### [TASK INSTRUCTIONS]
Print the listing below line for line, without any changes, and leave out the images.
## BEGIN
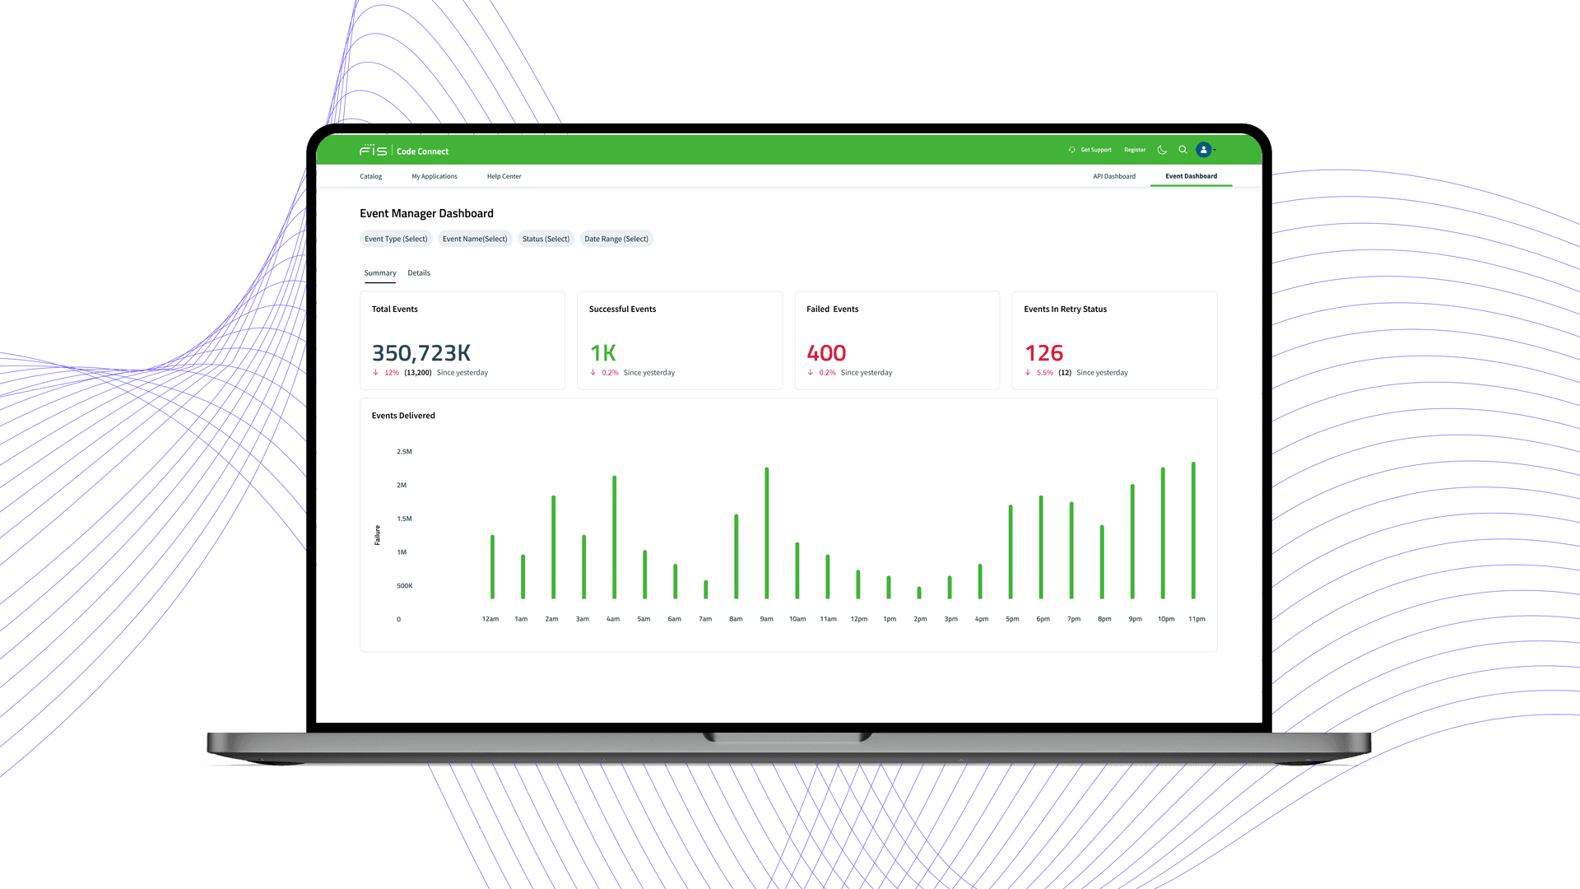Open My Applications in the navigation

pyautogui.click(x=435, y=176)
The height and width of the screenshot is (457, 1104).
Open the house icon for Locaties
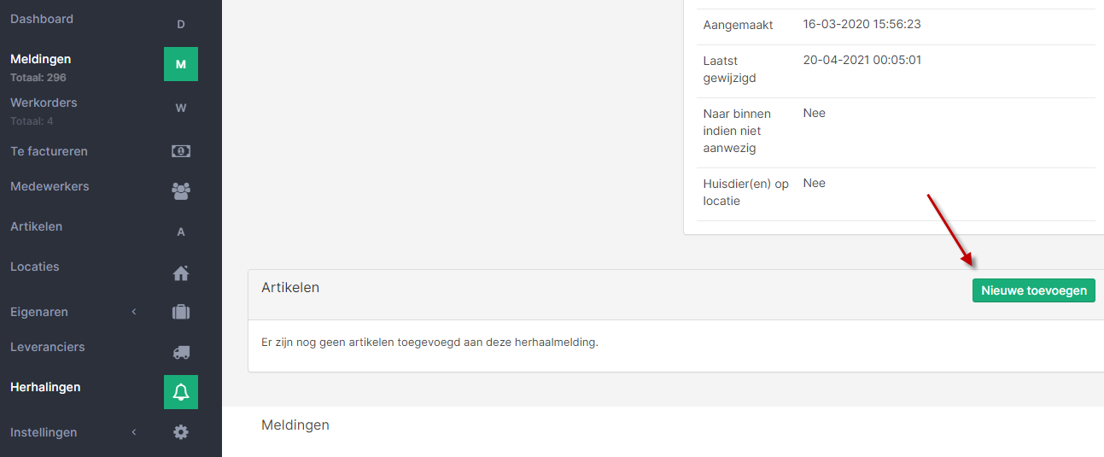pos(181,272)
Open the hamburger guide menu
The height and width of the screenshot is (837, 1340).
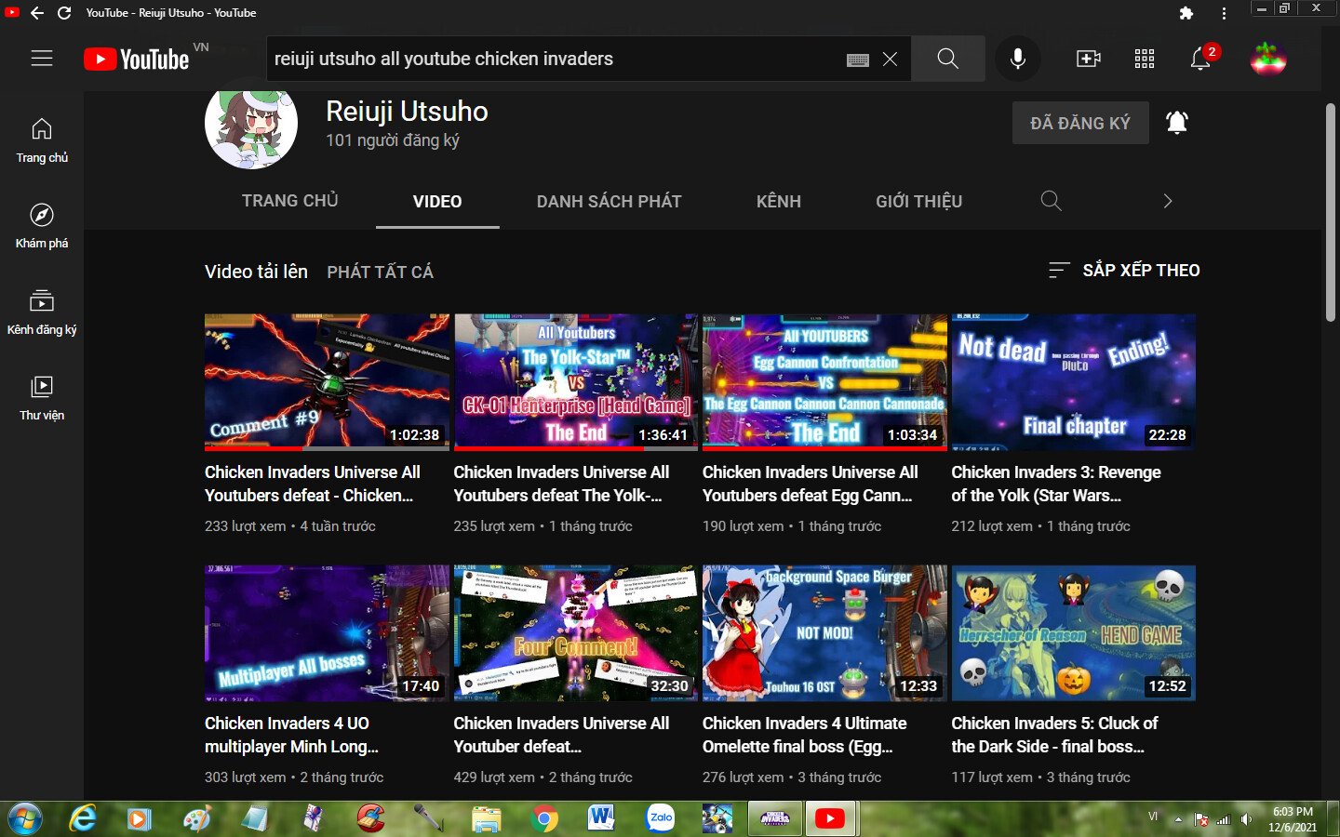pyautogui.click(x=42, y=59)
## END
### [RESULT]
Open My Applications in the navigation

pyautogui.click(x=435, y=176)
The height and width of the screenshot is (457, 1104).
Open the house icon for Locaties
pos(181,272)
Open the hamburger guide menu
The height and width of the screenshot is (837, 1340).
pyautogui.click(x=42, y=59)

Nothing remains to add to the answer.